= APPG on Agriculture and Food for Development =

UK parliamentary group

The All-Party Parliamentary Group (APPG) on Agriculture and Food for Development is a cross-party group in the UK Parliament, co-chaired by Heidi Alexander, a Labour Member of Parliament and Lord Cameron of Dillington, a cross-bench Peer. The APPG is composed of over 70 MPs and Peers from across the political spectrum and is based in London.

==Established==

The APPG was established in October 2008 in response to growing concerns over the heightened Food Crisis and a steady decline in the importance given to agricultural development and food security at both bilateral and multilateral levels. In January 2010 it published the results of its intensive first Parliamentary Inquiry Why no Thought for Food?.

==Aims==

The Group seeks to bring together Parliamentarians concerned with agriculture, nutrition and wider food security in the developing world. This cross-party group aims to raise awareness on these issues and engender progressive and informed debate within Westminster and beyond by bridging the gap between policy makers and practitioners in the field whilst also giving a voice to the 700 million smallhold farmers worldwide.

==Activities==

The APPG is one of the more active in the UK Parliament, undertaking inquiries, holding meetings, tabling debates and asking questions of the Government, among other things. In September 2010 it held a field trip for new MPs to Kenya, during which time 4 MPs and 1 Lord learnt about the issues facing smallholder agriculture and food security in East Africa.

==APPGs for Development==

Following the high turn-over of MPs at the last election 25 APPGs have begun working together as part of an informal broad alliance to help maintain International Development on the UK agenda.

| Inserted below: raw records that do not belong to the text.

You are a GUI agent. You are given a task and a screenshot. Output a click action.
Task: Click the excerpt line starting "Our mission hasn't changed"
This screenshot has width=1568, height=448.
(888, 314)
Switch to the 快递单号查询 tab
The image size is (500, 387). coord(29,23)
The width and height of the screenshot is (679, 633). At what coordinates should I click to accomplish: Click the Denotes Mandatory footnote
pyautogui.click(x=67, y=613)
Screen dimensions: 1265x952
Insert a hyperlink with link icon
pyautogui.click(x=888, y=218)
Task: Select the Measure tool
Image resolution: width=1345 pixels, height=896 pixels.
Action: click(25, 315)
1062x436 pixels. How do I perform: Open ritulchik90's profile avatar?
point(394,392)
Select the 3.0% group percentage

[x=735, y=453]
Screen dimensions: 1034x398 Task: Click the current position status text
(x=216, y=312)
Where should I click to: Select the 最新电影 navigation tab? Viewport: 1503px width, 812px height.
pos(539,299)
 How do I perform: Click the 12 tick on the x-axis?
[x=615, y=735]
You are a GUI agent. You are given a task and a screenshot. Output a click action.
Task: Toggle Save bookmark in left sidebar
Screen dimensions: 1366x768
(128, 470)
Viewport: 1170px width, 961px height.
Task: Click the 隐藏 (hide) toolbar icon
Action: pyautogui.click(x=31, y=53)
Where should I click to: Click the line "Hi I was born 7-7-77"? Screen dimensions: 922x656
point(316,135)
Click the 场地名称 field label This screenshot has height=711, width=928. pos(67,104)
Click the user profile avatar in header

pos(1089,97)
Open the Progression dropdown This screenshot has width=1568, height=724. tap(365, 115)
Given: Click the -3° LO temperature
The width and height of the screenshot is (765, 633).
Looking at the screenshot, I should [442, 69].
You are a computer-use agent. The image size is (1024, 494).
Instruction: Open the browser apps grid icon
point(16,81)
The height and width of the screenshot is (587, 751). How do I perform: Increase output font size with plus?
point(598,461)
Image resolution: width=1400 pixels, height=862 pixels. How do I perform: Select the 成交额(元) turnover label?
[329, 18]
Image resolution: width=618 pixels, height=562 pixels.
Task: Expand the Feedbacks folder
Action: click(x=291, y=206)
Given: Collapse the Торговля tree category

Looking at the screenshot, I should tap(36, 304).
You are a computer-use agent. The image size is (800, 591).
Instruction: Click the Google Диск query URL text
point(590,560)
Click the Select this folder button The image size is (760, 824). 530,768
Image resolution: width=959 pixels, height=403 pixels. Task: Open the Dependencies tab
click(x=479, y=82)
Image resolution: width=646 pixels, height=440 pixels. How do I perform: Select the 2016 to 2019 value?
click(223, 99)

In July 2010 the APPGs hosted their first joint meeting for new MPs with Bill Gates, The Bill and Melinda Gates Foundation; Alan Duncan, Minister of State for DFID; Douglas Alexander, then Shadow Secretary of State for International Development; Harriet Lamb, Executive Director of The Fairtrade Foundation and; Aaron Oxley, Executive Director of RESULTS UK. The Groups are currently in the planning stage of their next meeting.